▶ DIRECTIONS
Please copy the lines below, changing every "search magnifier" to "magnifying glass" and leaving everything else as it is.

START SUPPLIED MATERIAL

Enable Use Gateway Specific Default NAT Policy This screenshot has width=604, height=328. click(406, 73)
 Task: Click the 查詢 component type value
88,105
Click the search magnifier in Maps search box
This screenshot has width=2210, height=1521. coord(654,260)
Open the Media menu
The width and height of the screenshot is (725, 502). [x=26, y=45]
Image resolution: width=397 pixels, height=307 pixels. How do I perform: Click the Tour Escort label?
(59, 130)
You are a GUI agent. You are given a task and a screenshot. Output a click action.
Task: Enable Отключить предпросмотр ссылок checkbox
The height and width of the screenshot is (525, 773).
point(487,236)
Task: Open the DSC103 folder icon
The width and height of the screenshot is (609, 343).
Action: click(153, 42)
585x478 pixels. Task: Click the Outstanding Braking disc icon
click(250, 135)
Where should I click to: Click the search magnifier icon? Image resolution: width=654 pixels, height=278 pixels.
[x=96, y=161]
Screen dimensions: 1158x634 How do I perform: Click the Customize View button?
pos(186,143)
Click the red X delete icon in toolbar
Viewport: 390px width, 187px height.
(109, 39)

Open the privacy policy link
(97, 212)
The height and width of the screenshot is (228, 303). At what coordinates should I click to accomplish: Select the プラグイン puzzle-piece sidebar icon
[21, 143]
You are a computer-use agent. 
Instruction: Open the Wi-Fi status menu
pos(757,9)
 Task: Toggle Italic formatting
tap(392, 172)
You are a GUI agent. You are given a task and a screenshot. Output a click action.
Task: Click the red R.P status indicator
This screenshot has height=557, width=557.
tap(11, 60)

END SUPPLIED MATERIAL

▶ TASK SOLUTION
Enable Use Gateway Specific Default NAT Policy This screenshot has width=604, height=328. click(406, 73)
 Task: Click the 查詢 component type value
88,105
Click the magnifying glass in Maps search box
This screenshot has width=2210, height=1521. coord(654,260)
Open the Media menu
The width and height of the screenshot is (725, 502). [x=26, y=45]
Image resolution: width=397 pixels, height=307 pixels. How do I perform: Click the Tour Escort label?
(59, 130)
You are a GUI agent. You are given a task and a screenshot. Output a click action.
Task: Enable Отключить предпросмотр ссылок checkbox
The height and width of the screenshot is (525, 773).
point(487,236)
Task: Open the DSC103 folder icon
The width and height of the screenshot is (609, 343).
Action: click(153, 42)
585x478 pixels. Task: Click the Outstanding Braking disc icon
click(250, 135)
Where should I click to: Click the magnifying glass icon? Image resolution: width=654 pixels, height=278 pixels.
[x=96, y=161]
Screen dimensions: 1158x634 How do I perform: Click the Customize View button?
pos(186,143)
Click the red X delete icon in toolbar
Viewport: 390px width, 187px height.
(109, 39)

Open the privacy policy link
(97, 212)
The height and width of the screenshot is (228, 303). At what coordinates should I click to accomplish: Select the プラグイン puzzle-piece sidebar icon
[21, 143]
You are a computer-use agent. 
Instruction: Open the Wi-Fi status menu
pos(757,9)
 Task: Toggle Italic formatting
tap(392, 172)
You are a GUI agent. You are given a task and a screenshot. Output a click action.
Task: Click the red R.P status indicator
This screenshot has height=557, width=557.
tap(11, 60)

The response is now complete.